Phinished could be an option. I haven't used it for a number of years, but the forums were helpful to me when I wanted to ask those kinds of questions.
posted by BlooPen at 7:41 AM on September 12, 2014 [3 favorites]


stack overflow and quora, depending on which field.
posted by empath at 8:03 AM on September 12, 2014


Versatile PhD is your answer.
posted by arnicae at 8:29 AM on September 12, 2014


If you are in STEM, do NOT miss, generally, Scientopia, and specifically, Drugmonkey there. Many, muchly good advices in his archives.
posted by Dashy at 8:40 AM on September 12, 2014


also, check your relevant professional society -- for example, SIAM (applied math) hosts a number of discussion forums for different research areas.
posted by acm at 9:01 AM on September 12, 2014


MathOverflow for math (and theoretical computer science). It's great.
posted by tecg at 9:40 AM on September 12, 2014


For general "academia" stuff not field-specific, you might try the chronicle of higher education (chronicle.com) forums.
posted by paultopia at 9:42 AM on September 12, 2014


I second the Chronicle forums (beware snark and do be as anonymous as possible). Also, Grad Cafe might be useful.
posted by wintersweet at 9:52 AM on September 12, 2014


The Chronicle forums socialized me into academia when I was in grad school at least as much as my (very good) doctoral program. But yes, they have a collectively itchy snark trigger finger, so I recommend lurking a bit to get a feel for the place before starting a thread.
posted by Superplin at 10:14 AM on September 12, 2014


Honestly? This site is pretty good.
posted by oceanjesse at 10:35 AM on September 12, 2014 [6 favorites]

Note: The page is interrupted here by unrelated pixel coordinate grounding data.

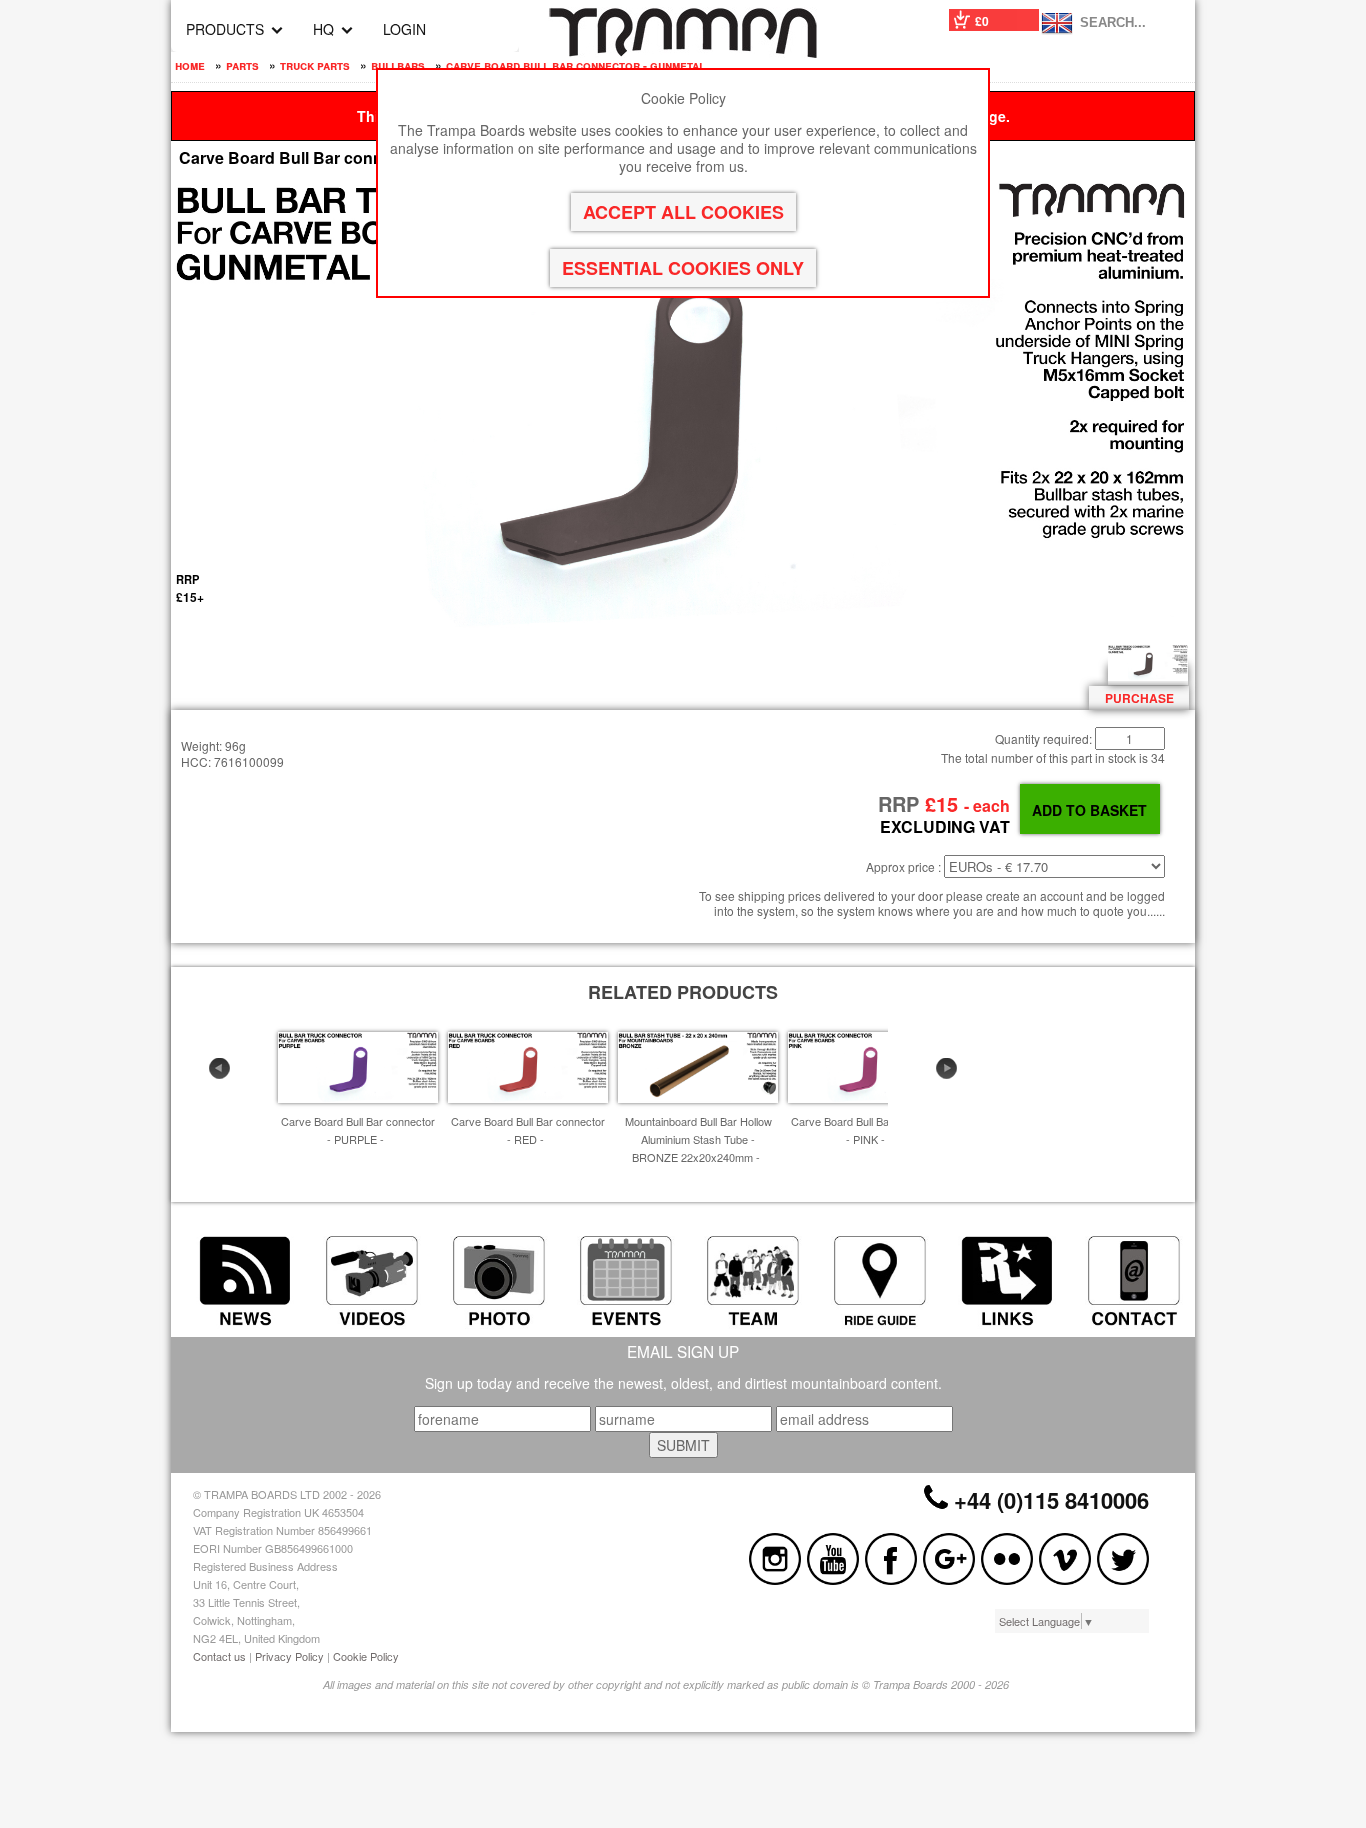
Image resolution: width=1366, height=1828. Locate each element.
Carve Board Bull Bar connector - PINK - (868, 1130)
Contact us (219, 1656)
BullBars (398, 65)
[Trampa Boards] (683, 52)
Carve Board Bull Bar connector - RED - (528, 1130)
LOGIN (404, 29)
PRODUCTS (225, 29)
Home (190, 65)
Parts (242, 65)
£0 (982, 21)
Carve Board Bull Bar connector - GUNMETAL (575, 65)
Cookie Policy (366, 1656)
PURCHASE (1139, 698)
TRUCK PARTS (315, 65)
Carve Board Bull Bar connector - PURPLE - (358, 1130)
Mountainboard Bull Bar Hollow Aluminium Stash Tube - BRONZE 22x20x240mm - (698, 1139)
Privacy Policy (289, 1656)
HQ (323, 29)
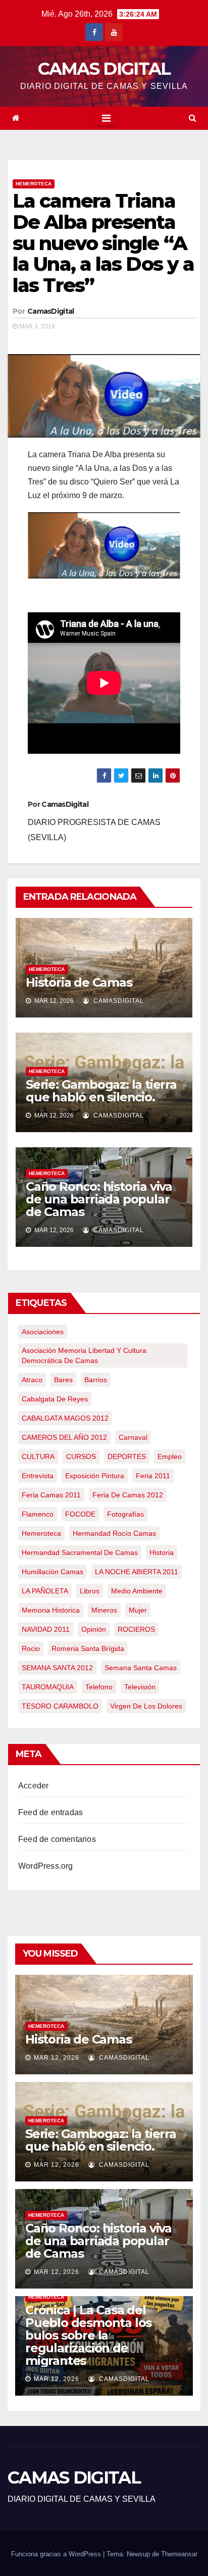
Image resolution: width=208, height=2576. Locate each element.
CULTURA (38, 1456)
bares (63, 1380)
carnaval (133, 1437)
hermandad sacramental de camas (80, 1552)
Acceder (33, 1785)
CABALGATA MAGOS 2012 (65, 1418)
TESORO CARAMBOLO (60, 1706)
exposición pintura (94, 1476)
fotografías (125, 1514)
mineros (104, 1610)
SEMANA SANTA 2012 (57, 1668)
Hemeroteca (33, 183)
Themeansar (179, 2554)
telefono (99, 1687)
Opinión (93, 1629)
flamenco (38, 1514)
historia (161, 1552)
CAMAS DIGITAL (104, 68)
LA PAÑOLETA (45, 1591)
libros (89, 1591)
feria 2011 (153, 1476)
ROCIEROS (136, 1629)
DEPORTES (127, 1456)
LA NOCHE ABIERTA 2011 (136, 1572)
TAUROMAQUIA (48, 1687)
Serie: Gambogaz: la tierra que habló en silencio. (101, 1090)
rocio (31, 1648)
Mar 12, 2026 (56, 2057)
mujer (138, 1610)
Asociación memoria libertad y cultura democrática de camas (84, 1355)
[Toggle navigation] (106, 118)
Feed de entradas (50, 1812)
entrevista (38, 1476)
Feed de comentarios (57, 1839)
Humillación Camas (52, 1572)
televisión (139, 1687)
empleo (170, 1456)
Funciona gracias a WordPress (57, 2554)
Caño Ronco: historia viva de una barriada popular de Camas (99, 1199)
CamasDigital (50, 311)
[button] (192, 118)
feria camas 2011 (51, 1495)
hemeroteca (41, 1533)
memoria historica (51, 1610)
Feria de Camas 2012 (127, 1495)
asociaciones (43, 1332)
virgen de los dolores (146, 1706)
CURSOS (81, 1456)
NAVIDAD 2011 (46, 1629)
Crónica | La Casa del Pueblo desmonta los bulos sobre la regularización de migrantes (88, 2335)
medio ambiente (137, 1591)
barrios (95, 1380)
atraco (32, 1380)
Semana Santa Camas (141, 1668)
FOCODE (80, 1514)
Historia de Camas (79, 982)
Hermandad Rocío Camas (114, 1533)
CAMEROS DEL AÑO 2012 (64, 1437)
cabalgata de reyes (55, 1399)
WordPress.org (45, 1866)
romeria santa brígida (87, 1648)
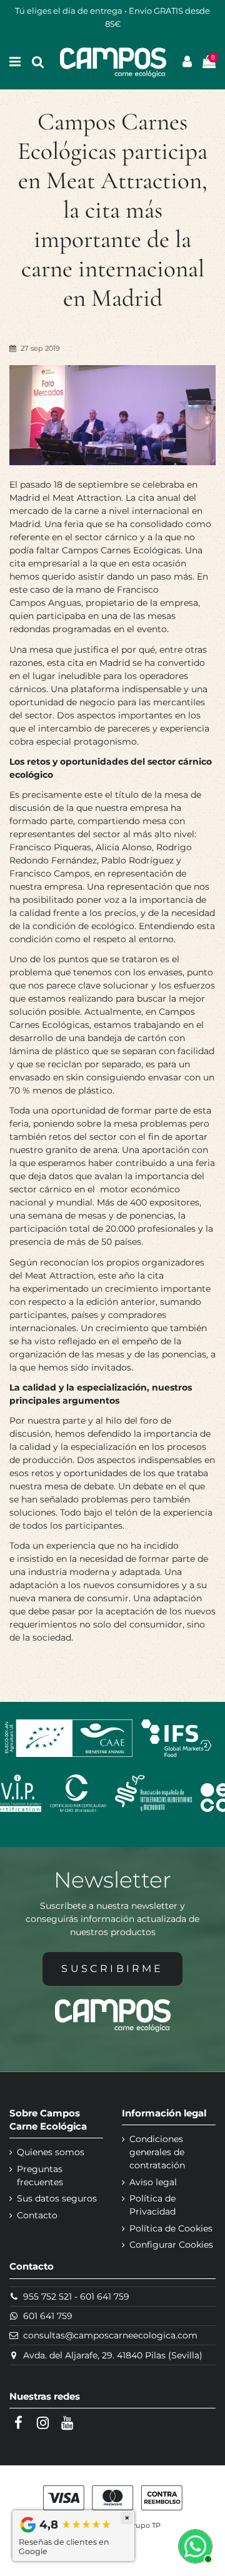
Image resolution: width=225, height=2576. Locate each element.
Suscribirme (112, 1969)
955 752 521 (47, 2296)
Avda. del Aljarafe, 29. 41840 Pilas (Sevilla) (112, 2355)
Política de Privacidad (152, 2205)
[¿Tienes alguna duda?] (193, 2544)
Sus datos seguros (57, 2198)
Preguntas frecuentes (40, 2175)
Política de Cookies (170, 2228)
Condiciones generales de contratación (157, 2152)
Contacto (37, 2215)
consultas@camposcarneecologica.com (110, 2335)
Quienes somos (50, 2152)
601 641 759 (104, 2296)
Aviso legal (153, 2182)
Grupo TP (144, 2525)
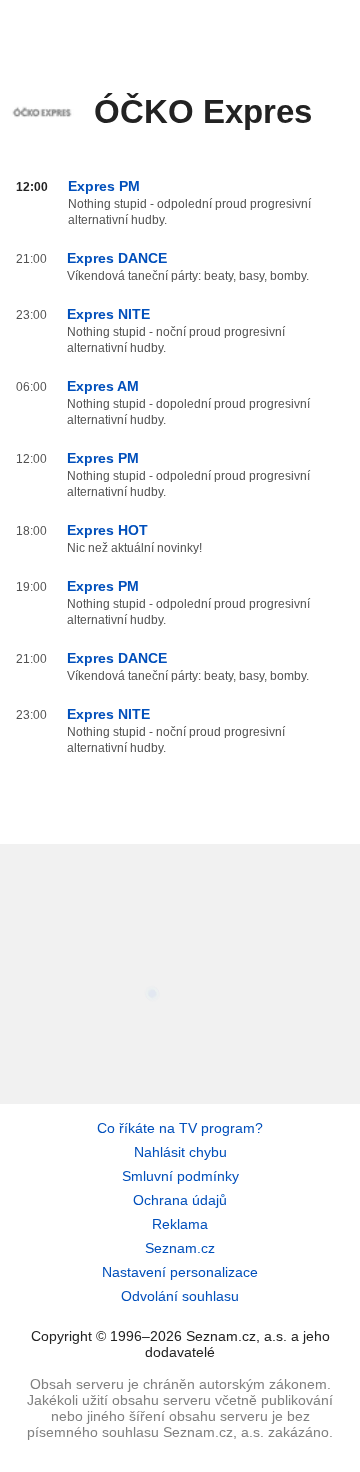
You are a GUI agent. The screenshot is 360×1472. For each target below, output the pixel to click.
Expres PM (104, 186)
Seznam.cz (180, 1248)
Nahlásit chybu (180, 1152)
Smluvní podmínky (180, 1176)
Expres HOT (107, 530)
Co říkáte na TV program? (180, 1128)
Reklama (180, 1224)
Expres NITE (108, 314)
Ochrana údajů (180, 1200)
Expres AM (103, 386)
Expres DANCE (117, 258)
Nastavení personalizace (180, 1272)
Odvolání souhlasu (180, 1296)
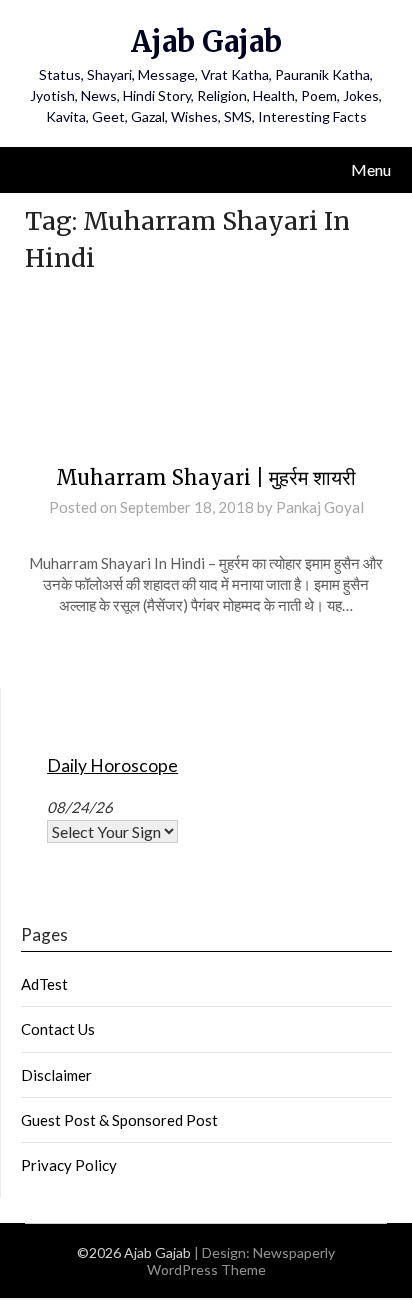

Honestly? This site is pretty good.

Seconded. This site is excellent unless your questions are really esoteric. (And maybe even then, as long as the one member with the right expertise sees your question.)

Also, and this is dumb - Facebook has some professional groups that are pretty good, just because everyone is on Facebook. For example, both the Astronomers and the AstroStatistics groups are consistently informative for me.
posted by RedOrGreen at 11:25 AM on September 12, 2014 [1 favorite]


Stack exchange - academia.
posted by kinddieserzeit at 4:15 PM on September 12, 2014


If you're a historian or humanities type, MeMail me. I'll be discreet (unless there's something that engages me as a Title IX mandatory reporter, but that's unlikely unless you're at my campus).
posted by brianogilvie at 7:35 PM on September 12, 2014


Thesiswhisperer is good but an Aussie focus. There are enormous differences between countries so as much as I like Mefi, it's pants at higher education outside the US context.